Bagikan:

JAKARTA - Sejumlah warga Kampung Bayam dikepung aparat Satpol PP hingga kepolisian di Kampung Susun Bayam (KSB). Mereka dipaksa untuk meninggalkan KSB sebagai tempat hunian mereka.

Seorang warga Kampung Bayam, Neneng, menyebut pihaknya masih berupaya untuk bertahan dari hunian yang mereka tempati meski selama ini tak mendapat izin.

"Masih bertahan. Mudah-mudahan kami dikasih perlindungan sama Allah. Karena di sini cuma segelintir warga. Satpol PP dan polisi di sini sudah lebih dari 300 orang. Benar-benar penindasan," kata Neneng kepada wartawan, Selasa, 21 Mei.

Neneng menegaskan sisa warga Kampung Bayam yang bertahan tetap menuntut agar mereka bisa menghuni KSB. KSB didirikan oleh BUMD PT Jakarta Propertindo sejak kepemimpinan mantan Gubernur DKI Anies Baswedan.

Saat diresmikan, Anies menjanjikan KSB menjadi hunian warga terdampak penggusuran pembangunan Jakarat International Stadium (JIS) tersebut.

Namun, warga Kampung Bayam dan PT Jakpro tak menemui kesepakatan soal tarif sewa KSB. Jalan buntu terus berlanjut hingga kepemimpinan berganti oleh Pj Gubernur DKI Jakarta Heru Budi Hartono.

Sehingga, Pemprov DKI menawarkan warga untuk tinggal di rumah susun (rusun) dan hunian sementara. Lalu, Jakpro berencana menjadikan KSB sebagai hunian pekerja operasional JIS.

Neneng mengaku kelompoknya tetap ingin tinggal di KSB. Sebab, kini mereka tak lagi memiliki tempat tinggal. Sejak konflik dengan Jakpro, warga Kampung Bayam menghuni paksa KBS tanpa mendapat akses listrik dan air. Mereka menyiasatinya dengan pemasangan genset.

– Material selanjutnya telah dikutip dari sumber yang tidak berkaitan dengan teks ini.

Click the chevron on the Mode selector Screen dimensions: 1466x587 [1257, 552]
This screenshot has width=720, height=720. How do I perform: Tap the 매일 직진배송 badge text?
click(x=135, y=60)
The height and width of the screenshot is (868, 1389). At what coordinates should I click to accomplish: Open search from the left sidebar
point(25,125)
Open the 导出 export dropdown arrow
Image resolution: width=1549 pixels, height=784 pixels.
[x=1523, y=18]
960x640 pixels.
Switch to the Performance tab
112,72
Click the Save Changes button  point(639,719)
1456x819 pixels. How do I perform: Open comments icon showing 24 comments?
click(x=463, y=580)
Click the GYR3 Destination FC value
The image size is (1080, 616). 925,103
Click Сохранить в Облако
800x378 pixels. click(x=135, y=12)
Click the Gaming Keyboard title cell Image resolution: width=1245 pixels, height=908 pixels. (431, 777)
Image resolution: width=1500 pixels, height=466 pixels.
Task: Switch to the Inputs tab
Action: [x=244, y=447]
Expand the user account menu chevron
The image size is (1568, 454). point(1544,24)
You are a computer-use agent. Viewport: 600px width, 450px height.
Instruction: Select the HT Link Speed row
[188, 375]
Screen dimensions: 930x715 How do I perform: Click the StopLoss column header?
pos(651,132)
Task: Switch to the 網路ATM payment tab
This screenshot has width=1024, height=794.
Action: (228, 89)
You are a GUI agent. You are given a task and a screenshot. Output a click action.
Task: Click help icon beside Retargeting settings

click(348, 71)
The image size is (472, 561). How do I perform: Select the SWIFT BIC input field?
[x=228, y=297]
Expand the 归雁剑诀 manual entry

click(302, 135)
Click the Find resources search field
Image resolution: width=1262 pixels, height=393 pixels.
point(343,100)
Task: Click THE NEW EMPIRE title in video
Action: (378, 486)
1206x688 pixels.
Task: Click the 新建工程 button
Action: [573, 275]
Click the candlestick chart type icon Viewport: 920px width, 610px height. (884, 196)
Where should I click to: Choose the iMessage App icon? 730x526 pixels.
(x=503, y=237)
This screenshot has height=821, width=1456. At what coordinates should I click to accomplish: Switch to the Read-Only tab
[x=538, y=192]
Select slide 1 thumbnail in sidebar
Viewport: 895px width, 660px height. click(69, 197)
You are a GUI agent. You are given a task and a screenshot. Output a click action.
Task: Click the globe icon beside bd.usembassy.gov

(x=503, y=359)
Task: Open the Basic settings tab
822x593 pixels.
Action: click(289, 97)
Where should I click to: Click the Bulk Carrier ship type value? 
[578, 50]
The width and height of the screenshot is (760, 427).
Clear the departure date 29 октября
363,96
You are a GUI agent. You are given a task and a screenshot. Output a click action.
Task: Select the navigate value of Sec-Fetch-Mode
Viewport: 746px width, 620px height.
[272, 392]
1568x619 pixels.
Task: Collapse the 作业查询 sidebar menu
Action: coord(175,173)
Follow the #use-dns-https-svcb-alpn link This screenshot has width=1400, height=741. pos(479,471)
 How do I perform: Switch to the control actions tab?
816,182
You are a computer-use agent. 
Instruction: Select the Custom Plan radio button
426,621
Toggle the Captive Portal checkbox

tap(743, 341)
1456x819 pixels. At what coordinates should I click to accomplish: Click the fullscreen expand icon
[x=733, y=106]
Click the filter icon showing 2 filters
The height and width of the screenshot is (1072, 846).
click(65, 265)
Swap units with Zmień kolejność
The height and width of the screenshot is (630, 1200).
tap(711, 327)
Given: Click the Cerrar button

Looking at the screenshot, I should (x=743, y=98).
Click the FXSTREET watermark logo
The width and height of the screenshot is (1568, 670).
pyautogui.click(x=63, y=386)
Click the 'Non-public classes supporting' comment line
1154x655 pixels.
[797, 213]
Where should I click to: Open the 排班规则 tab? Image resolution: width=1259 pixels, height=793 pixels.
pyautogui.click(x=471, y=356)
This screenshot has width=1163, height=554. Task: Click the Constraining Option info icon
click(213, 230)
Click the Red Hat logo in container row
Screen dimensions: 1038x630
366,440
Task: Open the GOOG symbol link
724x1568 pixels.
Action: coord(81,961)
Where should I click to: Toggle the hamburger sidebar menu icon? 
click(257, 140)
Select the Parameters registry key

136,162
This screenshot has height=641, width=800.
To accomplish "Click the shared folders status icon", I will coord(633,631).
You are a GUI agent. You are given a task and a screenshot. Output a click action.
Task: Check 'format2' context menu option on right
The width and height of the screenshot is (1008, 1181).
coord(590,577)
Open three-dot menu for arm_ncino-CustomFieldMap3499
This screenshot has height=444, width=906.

"Kami mau ke mana lagi? Mau ke kolong jembatan? Hunian sementara kami kan sudah expired. Sudah enggak bisa," ungkapnya.

Kepada aparat, warga Kampung Bayam menuntut jaminan agar bisa kembali ke hunian sementara. Namun, baik petugas maupun perwakilan PT Jakarta Propertindo (Jakpro) tidak bisa memberikan kepastian.

"Kami mau diarahkan ke sana, tapi kami minta jaminan. Apa jaminan buat kami? Karena itu sudah expired? Mereka enggak bisa jawab. Intinya kami disuruh keluar saja," ujar dia.